German, Workers

German Workers Can No Longer Lose Vacation by Inaction, Courts Rule — But Self-Authorized Leave Still a Firing Offense

11.06.2026 - 02:11:51 | boerse-global.de

German courts: unauthorized leave leads to dismissal; unused vacation rolls over unless employer reminds; payouts survive death but have deadlines.

Germany Vacation Rulings: Leave Rollover, Dismissal Risks, and Payout Rights
German - German Workers Can No Longer Lose Vacation by Inaction, Courts Rule — But Self-Authorized Leave Still a Firing Offense 11.06.2026 - Bild: über boerse-global.de

A Cologne employee who flew off on a four-day trip after his request for unpaid time off was repeatedly denied learned the hard way that ignoring a rejection can cost a job. The state labor court upheld his immediate dismissal, calling the move a severe breach of trust — even for long-tenured staff. It ruled that an employer’s silence on a leave request never implies approval and that workers who believe a refusal is unlawful must go to court, not take matters into their own hands.
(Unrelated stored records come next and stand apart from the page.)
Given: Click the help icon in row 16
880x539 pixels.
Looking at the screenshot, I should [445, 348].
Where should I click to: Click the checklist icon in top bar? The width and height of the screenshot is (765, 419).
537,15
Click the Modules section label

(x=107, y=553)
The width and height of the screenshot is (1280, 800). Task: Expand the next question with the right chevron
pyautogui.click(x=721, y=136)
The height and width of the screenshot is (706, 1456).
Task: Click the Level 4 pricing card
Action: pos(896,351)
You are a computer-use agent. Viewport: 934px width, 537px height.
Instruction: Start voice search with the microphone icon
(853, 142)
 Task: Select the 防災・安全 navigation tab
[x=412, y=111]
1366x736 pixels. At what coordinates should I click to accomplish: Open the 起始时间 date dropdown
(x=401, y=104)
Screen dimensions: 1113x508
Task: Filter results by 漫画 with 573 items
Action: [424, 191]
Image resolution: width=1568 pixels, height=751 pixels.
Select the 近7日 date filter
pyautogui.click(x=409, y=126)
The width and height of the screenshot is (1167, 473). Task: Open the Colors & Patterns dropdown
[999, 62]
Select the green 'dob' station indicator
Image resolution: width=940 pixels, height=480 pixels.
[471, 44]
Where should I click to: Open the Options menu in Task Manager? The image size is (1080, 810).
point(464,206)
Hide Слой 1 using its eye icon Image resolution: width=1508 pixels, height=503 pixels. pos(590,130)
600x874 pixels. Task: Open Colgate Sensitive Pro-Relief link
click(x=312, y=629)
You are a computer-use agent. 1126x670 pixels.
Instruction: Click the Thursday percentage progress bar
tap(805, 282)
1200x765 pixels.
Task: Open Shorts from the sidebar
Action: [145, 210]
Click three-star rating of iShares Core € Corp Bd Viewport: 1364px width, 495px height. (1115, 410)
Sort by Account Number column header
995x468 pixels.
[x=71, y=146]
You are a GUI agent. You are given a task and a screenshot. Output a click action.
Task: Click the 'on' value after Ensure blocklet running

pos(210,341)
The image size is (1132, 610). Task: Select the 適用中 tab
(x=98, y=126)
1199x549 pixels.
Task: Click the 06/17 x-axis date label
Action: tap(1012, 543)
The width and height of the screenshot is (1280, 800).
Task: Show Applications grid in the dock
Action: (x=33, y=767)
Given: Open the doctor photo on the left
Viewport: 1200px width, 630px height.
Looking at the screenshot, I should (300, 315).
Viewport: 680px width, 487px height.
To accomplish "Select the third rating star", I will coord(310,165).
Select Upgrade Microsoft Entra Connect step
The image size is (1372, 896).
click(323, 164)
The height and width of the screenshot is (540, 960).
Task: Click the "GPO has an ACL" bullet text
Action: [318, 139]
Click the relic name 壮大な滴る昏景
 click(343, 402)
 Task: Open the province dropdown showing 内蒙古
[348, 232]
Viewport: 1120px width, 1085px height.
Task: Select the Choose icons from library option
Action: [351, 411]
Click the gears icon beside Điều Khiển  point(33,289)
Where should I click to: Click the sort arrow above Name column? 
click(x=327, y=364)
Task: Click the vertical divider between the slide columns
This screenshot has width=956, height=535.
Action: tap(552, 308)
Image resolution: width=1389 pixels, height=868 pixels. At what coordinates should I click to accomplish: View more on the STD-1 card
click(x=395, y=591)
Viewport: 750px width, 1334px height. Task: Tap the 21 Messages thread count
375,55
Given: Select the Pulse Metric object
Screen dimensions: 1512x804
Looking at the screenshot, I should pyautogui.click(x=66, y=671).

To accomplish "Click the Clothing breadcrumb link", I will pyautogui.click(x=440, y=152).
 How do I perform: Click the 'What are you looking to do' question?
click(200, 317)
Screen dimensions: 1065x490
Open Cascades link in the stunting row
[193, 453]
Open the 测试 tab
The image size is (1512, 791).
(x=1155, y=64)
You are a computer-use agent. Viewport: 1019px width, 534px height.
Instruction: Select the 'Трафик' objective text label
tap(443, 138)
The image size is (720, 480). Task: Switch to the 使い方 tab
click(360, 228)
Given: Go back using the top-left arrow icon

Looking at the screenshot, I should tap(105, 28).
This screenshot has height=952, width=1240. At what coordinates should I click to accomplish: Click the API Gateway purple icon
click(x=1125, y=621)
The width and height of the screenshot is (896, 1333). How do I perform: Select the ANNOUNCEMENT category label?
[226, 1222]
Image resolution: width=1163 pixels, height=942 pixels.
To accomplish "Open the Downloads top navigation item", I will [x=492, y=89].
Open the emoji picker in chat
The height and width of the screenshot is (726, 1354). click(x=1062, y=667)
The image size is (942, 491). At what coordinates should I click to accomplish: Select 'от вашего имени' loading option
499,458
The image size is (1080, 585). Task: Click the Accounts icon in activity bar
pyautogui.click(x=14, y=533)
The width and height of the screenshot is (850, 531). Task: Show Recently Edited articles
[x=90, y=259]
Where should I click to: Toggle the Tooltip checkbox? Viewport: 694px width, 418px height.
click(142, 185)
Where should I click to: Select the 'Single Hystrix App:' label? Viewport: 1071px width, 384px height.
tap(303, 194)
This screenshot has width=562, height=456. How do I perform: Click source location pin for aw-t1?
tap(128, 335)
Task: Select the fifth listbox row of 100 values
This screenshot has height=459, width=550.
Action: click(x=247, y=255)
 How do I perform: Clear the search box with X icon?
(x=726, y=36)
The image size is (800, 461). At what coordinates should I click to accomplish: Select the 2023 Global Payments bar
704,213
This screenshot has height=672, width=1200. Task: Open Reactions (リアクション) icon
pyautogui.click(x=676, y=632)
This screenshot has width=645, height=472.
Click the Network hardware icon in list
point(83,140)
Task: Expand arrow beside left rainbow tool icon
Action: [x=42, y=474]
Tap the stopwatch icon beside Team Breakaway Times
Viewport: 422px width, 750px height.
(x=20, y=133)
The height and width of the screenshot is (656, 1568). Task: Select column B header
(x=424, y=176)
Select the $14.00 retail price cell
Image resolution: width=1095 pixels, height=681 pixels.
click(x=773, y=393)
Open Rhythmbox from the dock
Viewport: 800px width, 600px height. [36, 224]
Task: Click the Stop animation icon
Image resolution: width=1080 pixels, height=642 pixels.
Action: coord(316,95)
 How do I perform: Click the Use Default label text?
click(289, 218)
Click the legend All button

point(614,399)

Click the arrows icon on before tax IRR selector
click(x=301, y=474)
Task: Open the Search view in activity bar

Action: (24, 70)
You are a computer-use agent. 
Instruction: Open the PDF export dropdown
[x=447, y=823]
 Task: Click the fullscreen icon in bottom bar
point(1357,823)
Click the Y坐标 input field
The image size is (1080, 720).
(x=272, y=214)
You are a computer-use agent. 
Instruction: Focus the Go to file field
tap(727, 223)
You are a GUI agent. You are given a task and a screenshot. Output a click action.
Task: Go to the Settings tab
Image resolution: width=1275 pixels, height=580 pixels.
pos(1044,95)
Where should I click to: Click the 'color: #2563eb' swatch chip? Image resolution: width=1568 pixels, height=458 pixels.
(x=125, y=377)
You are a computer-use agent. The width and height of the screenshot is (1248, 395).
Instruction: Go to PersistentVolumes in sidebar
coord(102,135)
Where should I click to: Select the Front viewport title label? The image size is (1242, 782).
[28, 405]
That case is one of several recent rulings that have reshaped Germany’s vacation landscape. Far more consequential for the average worker is a 2019 decision by the Federal Labor Court (BAG) in Erfurt. Since February 19 of that year, the statutory minimum of four weeks’ annual leave no longer automatically expires at year-end. For vacation rights to be lost, the employer must first specifically ask the employee to take the days off, and then warn in good time that the entitlement will otherwise lapse. If those steps are missed, the leave rolls over into the next year — a shift designed to preserve the recovery function of time off.

The rules become more complex for employees who are sick for long periods. Earlier court battles produced conflicting views: the Baden-Württemberg State Labor Court in December 2011 applied a rigid 15-month carry-over period, while the Bonn Labor Court in January 2012 saw no automatic expiration unless a collective agreement specified one. A January 2013 ruling from the Federal Administrative Court clarified that even civil servants on health-related retirement are entitled to cash compensation for their four weeks of minimum leave per year. That compensation claim lapses after 18 months, with the general statute of limitations set at three years. Notably, extra leave for severely disabled workers or days from reduced-hours arrangements are exempt from this payout obligation.

When an employment contract ends, unused vacation converts into a financial settlement. The European Court of Justice confirmed in June 2014 that this claim survives the employee’s death — heirs receive the monetary value without requiring the deceased to have submitted a leave application first. Another ECJ decision from May 2014 added that commissions must be included in the payout calculation if they form a regular part of compensation, a move that aligned with existing German practice.

Yet these rights can be nullified by collective-bargaining deadlines. The BAG pointed out that under the public-sector wage agreement for the German states (TV-L), demands must be filed within six months of falling due. An employee who sues a full year after leaving loses the entire claim.

While German courts have steadily fortified worker protections on vacation, the federal government has stumbled over a separate EU obligation. The deadline to transpose the European Pay Transparency Directive into national law expired on June 7, 2026 — and Berlin has yet to produce a draft bill. The directive mandates that companies with 100 or more employees report on gender pay gaps and that job advertisements include salary ranges. With Germany’s unadjusted gender pay gap standing at 16%, the European Commission could now launch infringement proceedings that carry hefty fines. Similar delays on the whistleblower directive already led to penalties.